* Passage
Book Reviews, Flamenco

Book Review: The Return, Victoria Hislop

This is the second time that I’ve read The Return by Victoria Hislop. I really enjoyed this historical fiction novel and would recommend it to anyone interested in the Spainish Civil War or flamenco.

Just like ‘Winter in Madrid,’ the book left me asking questions about the Civil War and how people of the same country were capable of doing such horrid acts. For me, it’s beyond comprehension how family members grassed on each other and sent their own blood to their death.

It’s also barbaric how Franco went about becoming such a power in Spain and killing innocent people for having different views to him. I can’t get my head round how his dictatorship led to so much violence and death. Anyway, rant over, here’s more about the book.

Great setting for a historical novel. Photo by ferlomu
Great setting for a historical novel.
Photo by ferlomu

The Plot

As usual with my book reviews I tend not to go into much detail for fear of giving too much away, but it’s about a woman called Sonia who goes on a flamenco holiday to Granada with a friend to escape her drunk husband. While there she becomes more involved in the world of flamenco and meets an elderly waiter who begins to tell her about life during the Civil War.

Victoria switches from the viewpoint of Sonia and also becomes a narrator back in the Civil War, as if told by the voice of the waiter, explaining the emotional lives of a Spanish family.

* Information provided
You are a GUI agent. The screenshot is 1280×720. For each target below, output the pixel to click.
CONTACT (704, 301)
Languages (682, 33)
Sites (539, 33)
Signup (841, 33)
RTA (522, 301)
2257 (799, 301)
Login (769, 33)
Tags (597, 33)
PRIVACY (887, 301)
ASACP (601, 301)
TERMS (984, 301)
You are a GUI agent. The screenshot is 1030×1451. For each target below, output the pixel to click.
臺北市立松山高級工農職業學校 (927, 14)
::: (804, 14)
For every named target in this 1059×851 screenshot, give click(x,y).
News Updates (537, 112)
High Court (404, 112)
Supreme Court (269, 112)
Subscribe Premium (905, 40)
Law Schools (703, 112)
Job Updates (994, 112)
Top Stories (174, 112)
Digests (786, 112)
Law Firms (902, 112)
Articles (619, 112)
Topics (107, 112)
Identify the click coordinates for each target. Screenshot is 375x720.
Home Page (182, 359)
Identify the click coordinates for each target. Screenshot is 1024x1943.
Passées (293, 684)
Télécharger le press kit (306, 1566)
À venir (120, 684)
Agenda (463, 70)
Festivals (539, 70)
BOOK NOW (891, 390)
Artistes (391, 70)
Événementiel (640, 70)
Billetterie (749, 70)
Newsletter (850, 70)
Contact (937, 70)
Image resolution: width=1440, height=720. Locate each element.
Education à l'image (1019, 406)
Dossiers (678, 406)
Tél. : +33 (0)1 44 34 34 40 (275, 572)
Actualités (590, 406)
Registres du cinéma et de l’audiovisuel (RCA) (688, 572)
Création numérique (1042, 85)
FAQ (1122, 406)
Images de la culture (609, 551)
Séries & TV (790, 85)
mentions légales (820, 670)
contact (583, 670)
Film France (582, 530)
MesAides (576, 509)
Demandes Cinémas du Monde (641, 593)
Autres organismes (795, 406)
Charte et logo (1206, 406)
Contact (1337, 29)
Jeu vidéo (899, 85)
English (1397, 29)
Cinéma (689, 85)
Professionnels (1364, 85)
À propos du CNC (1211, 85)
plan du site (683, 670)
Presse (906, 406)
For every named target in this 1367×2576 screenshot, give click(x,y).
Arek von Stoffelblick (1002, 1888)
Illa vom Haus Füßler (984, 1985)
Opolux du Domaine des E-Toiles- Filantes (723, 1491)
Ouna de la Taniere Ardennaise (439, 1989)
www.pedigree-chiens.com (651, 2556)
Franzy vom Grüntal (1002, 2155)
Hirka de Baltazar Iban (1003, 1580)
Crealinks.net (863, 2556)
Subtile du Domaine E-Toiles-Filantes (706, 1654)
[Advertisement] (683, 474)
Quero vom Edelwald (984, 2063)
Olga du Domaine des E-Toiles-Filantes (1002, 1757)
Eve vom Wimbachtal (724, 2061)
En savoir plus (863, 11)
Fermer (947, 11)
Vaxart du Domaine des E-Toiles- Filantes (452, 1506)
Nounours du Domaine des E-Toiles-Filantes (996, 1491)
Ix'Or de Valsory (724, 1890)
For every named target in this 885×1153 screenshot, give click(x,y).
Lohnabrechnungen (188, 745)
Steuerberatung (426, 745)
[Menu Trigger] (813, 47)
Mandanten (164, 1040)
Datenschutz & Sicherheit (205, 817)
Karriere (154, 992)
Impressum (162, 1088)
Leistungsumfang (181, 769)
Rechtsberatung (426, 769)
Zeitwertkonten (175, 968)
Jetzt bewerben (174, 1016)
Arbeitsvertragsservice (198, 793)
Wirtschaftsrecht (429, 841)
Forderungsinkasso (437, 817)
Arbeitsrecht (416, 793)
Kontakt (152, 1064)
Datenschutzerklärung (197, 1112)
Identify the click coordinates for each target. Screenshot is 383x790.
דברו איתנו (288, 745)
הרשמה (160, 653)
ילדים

* Work to be completed
Reproduce the part of the book review that starts at "Just like ‘Winter" and ends at "about the book.", keeping every word unchanged.

* Solution to this problem
Just like ‘Winter in Madrid,’ the book left me asking questions about the Civil War and how people of the same country were capable of doing such horrid acts. For me, it’s beyond comprehension how family members grassed on each other and sent their own blood to their death.

It’s also barbaric how Franco went about becoming such a power in Spain and killing innocent people for having different views to him. I can’t get my head round how his dictatorship led to so much violence and death. Anyway, rant over, here’s more about the book.